AVAILABLE DATA Block Start

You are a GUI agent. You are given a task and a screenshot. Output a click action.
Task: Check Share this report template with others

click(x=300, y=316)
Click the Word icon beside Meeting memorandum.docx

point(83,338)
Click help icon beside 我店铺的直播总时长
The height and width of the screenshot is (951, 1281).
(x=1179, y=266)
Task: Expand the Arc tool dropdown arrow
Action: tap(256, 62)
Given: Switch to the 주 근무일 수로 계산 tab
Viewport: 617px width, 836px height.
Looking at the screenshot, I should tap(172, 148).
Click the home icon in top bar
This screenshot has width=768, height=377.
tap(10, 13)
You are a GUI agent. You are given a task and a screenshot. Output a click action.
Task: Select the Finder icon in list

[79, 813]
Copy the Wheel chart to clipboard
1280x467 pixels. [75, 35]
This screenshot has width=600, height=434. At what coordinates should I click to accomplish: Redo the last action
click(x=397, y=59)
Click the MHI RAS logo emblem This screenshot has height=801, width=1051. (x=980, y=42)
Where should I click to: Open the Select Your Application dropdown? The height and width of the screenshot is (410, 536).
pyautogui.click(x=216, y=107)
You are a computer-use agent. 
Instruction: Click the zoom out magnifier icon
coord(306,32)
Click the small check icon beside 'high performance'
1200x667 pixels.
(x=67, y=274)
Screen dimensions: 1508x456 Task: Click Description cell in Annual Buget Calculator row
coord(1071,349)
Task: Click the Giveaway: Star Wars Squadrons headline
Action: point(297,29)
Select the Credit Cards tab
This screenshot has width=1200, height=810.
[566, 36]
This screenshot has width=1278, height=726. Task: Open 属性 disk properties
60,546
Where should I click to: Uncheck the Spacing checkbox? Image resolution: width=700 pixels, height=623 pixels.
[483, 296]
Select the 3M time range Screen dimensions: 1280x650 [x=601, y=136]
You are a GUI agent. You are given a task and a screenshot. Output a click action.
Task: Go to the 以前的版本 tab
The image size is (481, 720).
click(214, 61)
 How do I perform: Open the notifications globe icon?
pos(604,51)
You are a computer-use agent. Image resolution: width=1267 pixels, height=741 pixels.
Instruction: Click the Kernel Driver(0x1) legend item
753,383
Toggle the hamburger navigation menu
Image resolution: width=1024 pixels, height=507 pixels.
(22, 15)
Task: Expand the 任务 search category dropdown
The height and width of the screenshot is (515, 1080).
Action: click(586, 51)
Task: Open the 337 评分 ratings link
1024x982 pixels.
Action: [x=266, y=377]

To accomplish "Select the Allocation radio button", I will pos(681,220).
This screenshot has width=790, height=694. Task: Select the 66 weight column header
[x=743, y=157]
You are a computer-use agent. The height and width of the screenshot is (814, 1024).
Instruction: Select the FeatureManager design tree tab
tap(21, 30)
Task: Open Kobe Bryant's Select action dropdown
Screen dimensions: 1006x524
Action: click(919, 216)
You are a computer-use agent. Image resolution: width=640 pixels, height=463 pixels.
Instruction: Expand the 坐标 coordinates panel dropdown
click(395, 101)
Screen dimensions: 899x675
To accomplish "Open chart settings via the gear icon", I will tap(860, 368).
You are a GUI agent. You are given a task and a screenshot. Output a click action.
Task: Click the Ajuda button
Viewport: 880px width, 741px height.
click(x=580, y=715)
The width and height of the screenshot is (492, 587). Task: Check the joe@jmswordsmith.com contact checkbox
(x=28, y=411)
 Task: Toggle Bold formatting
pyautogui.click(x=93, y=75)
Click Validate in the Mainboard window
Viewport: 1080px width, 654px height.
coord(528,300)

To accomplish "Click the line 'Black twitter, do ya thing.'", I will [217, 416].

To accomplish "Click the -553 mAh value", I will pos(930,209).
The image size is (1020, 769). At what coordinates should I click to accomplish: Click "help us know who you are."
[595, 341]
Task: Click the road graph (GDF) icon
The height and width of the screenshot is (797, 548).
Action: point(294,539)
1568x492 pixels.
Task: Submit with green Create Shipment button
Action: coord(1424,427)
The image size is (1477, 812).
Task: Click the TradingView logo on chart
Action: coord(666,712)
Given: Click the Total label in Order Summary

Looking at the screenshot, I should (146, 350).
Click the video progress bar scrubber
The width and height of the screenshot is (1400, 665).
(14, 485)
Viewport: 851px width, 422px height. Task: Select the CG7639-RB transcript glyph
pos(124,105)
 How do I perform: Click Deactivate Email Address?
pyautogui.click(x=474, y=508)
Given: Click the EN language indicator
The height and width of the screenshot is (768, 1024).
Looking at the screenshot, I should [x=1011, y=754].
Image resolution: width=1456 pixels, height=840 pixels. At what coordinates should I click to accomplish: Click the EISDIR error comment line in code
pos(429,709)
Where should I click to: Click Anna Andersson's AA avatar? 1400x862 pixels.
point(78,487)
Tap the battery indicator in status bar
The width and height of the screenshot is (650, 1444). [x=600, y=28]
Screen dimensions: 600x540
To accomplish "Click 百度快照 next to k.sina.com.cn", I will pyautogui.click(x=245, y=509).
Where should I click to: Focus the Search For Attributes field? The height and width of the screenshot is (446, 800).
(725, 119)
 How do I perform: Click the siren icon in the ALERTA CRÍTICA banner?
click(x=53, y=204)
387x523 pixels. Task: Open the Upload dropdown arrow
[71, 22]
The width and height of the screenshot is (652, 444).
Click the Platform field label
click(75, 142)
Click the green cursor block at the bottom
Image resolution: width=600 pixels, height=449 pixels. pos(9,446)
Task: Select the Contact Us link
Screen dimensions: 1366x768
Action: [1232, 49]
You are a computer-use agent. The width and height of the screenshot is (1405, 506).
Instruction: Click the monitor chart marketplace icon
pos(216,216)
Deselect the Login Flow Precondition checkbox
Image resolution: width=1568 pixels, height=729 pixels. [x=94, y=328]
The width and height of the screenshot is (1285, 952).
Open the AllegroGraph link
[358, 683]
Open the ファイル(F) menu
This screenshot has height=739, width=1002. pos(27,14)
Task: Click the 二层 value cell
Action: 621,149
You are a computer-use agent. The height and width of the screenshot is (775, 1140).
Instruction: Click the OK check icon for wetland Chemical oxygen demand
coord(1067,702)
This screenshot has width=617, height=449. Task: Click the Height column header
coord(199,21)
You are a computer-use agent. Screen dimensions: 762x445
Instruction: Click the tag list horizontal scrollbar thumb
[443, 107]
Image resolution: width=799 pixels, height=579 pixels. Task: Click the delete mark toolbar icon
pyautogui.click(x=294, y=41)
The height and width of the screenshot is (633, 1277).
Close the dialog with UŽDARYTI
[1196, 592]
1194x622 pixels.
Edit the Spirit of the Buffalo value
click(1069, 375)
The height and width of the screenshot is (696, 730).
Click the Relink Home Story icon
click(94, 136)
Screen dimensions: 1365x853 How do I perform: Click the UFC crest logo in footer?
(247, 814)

AVAILABLE DATA Block End

- EXERCISE:
Each record above is to be reproduced exactly, in full.

- RESULT FOR THIS TASK:
You are a GUI agent. You are given a task and a screenshot. Output a click action.
Task: Check Share this report template with others

click(x=300, y=316)
Click the Word icon beside Meeting memorandum.docx

point(83,338)
Click help icon beside 我店铺的直播总时长
The height and width of the screenshot is (951, 1281).
(x=1179, y=266)
Task: Expand the Arc tool dropdown arrow
Action: tap(256, 62)
Given: Switch to the 주 근무일 수로 계산 tab
Viewport: 617px width, 836px height.
Looking at the screenshot, I should tap(172, 148).
Click the home icon in top bar
This screenshot has width=768, height=377.
tap(10, 13)
You are a GUI agent. You are given a task and a screenshot. Output a click action.
Task: Select the Finder icon in list

[79, 813]
Copy the Wheel chart to clipboard
1280x467 pixels. [75, 35]
This screenshot has width=600, height=434. At what coordinates should I click to accomplish: Redo the last action
click(x=397, y=59)
Click the MHI RAS logo emblem This screenshot has height=801, width=1051. (x=980, y=42)
Where should I click to: Open the Select Your Application dropdown? The height and width of the screenshot is (410, 536).
pyautogui.click(x=216, y=107)
You are a computer-use agent. 
Instruction: Click the zoom out magnifier icon
coord(306,32)
Click the small check icon beside 'high performance'
1200x667 pixels.
(x=67, y=274)
Screen dimensions: 1508x456 Task: Click Description cell in Annual Buget Calculator row
coord(1071,349)
Task: Click the Giveaway: Star Wars Squadrons headline
Action: point(297,29)
Select the Credit Cards tab
This screenshot has width=1200, height=810.
[566, 36]
This screenshot has width=1278, height=726. Task: Open 属性 disk properties
60,546
Where should I click to: Uncheck the Spacing checkbox? Image resolution: width=700 pixels, height=623 pixels.
[483, 296]
Select the 3M time range Screen dimensions: 1280x650 [x=601, y=136]
You are a GUI agent. You are given a task and a screenshot. Output a click action.
Task: Go to the 以前的版本 tab
The image size is (481, 720).
click(214, 61)
 How do I perform: Open the notifications globe icon?
pos(604,51)
You are a computer-use agent. Image resolution: width=1267 pixels, height=741 pixels.
Instruction: Click the Kernel Driver(0x1) legend item
753,383
Toggle the hamburger navigation menu
Image resolution: width=1024 pixels, height=507 pixels.
(22, 15)
Task: Expand the 任务 search category dropdown
The height and width of the screenshot is (515, 1080).
Action: click(586, 51)
Task: Open the 337 评分 ratings link
1024x982 pixels.
Action: [x=266, y=377]

To accomplish "Select the Allocation radio button", I will pos(681,220).
This screenshot has width=790, height=694. Task: Select the 66 weight column header
[x=743, y=157]
You are a computer-use agent. The height and width of the screenshot is (814, 1024).
Instruction: Select the FeatureManager design tree tab
tap(21, 30)
Task: Open Kobe Bryant's Select action dropdown
Screen dimensions: 1006x524
Action: click(919, 216)
You are a computer-use agent. Image resolution: width=640 pixels, height=463 pixels.
Instruction: Expand the 坐标 coordinates panel dropdown
click(395, 101)
Screen dimensions: 899x675
To accomplish "Open chart settings via the gear icon", I will tap(860, 368).
You are a GUI agent. You are given a task and a screenshot. Output a click action.
Task: Click the Ajuda button
Viewport: 880px width, 741px height.
click(x=580, y=715)
The width and height of the screenshot is (492, 587). Task: Check the joe@jmswordsmith.com contact checkbox
(x=28, y=411)
 Task: Toggle Bold formatting
pyautogui.click(x=93, y=75)
Click Validate in the Mainboard window
Viewport: 1080px width, 654px height.
coord(528,300)

To accomplish "Click the line 'Black twitter, do ya thing.'", I will [217, 416].

To accomplish "Click the -553 mAh value", I will pos(930,209).
The image size is (1020, 769). At what coordinates should I click to accomplish: Click "help us know who you are."
[595, 341]
Task: Click the road graph (GDF) icon
The height and width of the screenshot is (797, 548).
Action: point(294,539)
1568x492 pixels.
Task: Submit with green Create Shipment button
Action: coord(1424,427)
The image size is (1477, 812).
Task: Click the TradingView logo on chart
Action: coord(666,712)
Given: Click the Total label in Order Summary

Looking at the screenshot, I should (146, 350).
Click the video progress bar scrubber
The width and height of the screenshot is (1400, 665).
(14, 485)
Viewport: 851px width, 422px height. Task: Select the CG7639-RB transcript glyph
pos(124,105)
 How do I perform: Click Deactivate Email Address?
pyautogui.click(x=474, y=508)
Given: Click the EN language indicator
The height and width of the screenshot is (768, 1024).
Looking at the screenshot, I should [x=1011, y=754].
Image resolution: width=1456 pixels, height=840 pixels. At what coordinates should I click to accomplish: Click the EISDIR error comment line in code
pos(429,709)
Where should I click to: Click Anna Andersson's AA avatar? 1400x862 pixels.
point(78,487)
Tap the battery indicator in status bar
The width and height of the screenshot is (650, 1444). [x=600, y=28]
Screen dimensions: 600x540
To accomplish "Click 百度快照 next to k.sina.com.cn", I will pyautogui.click(x=245, y=509).
Where should I click to: Focus the Search For Attributes field? The height and width of the screenshot is (446, 800).
(725, 119)
 How do I perform: Click the siren icon in the ALERTA CRÍTICA banner?
click(x=53, y=204)
387x523 pixels. Task: Open the Upload dropdown arrow
[71, 22]
The width and height of the screenshot is (652, 444).
Click the Platform field label
click(75, 142)
Click the green cursor block at the bottom
Image resolution: width=600 pixels, height=449 pixels. pos(9,446)
Task: Select the Contact Us link
Screen dimensions: 1366x768
Action: [1232, 49]
You are a computer-use agent. The width and height of the screenshot is (1405, 506).
Instruction: Click the monitor chart marketplace icon
pos(216,216)
Deselect the Login Flow Precondition checkbox
Image resolution: width=1568 pixels, height=729 pixels. [x=94, y=328]
The width and height of the screenshot is (1285, 952).
Open the AllegroGraph link
[358, 683]
Open the ファイル(F) menu
This screenshot has height=739, width=1002. pos(27,14)
Task: Click the 二层 value cell
Action: 621,149
You are a computer-use agent. The height and width of the screenshot is (775, 1140).
Instruction: Click the OK check icon for wetland Chemical oxygen demand
coord(1067,702)
This screenshot has width=617, height=449. Task: Click the Height column header
coord(199,21)
You are a computer-use agent. Screen dimensions: 762x445
Instruction: Click the tag list horizontal scrollbar thumb
[443, 107]
Image resolution: width=799 pixels, height=579 pixels. Task: Click the delete mark toolbar icon
pyautogui.click(x=294, y=41)
The height and width of the screenshot is (633, 1277).
Close the dialog with UŽDARYTI
[1196, 592]
1194x622 pixels.
Edit the Spirit of the Buffalo value
click(1069, 375)
The height and width of the screenshot is (696, 730).
Click the Relink Home Story icon
click(94, 136)
Screen dimensions: 1365x853 How do I perform: Click the UFC crest logo in footer?
(247, 814)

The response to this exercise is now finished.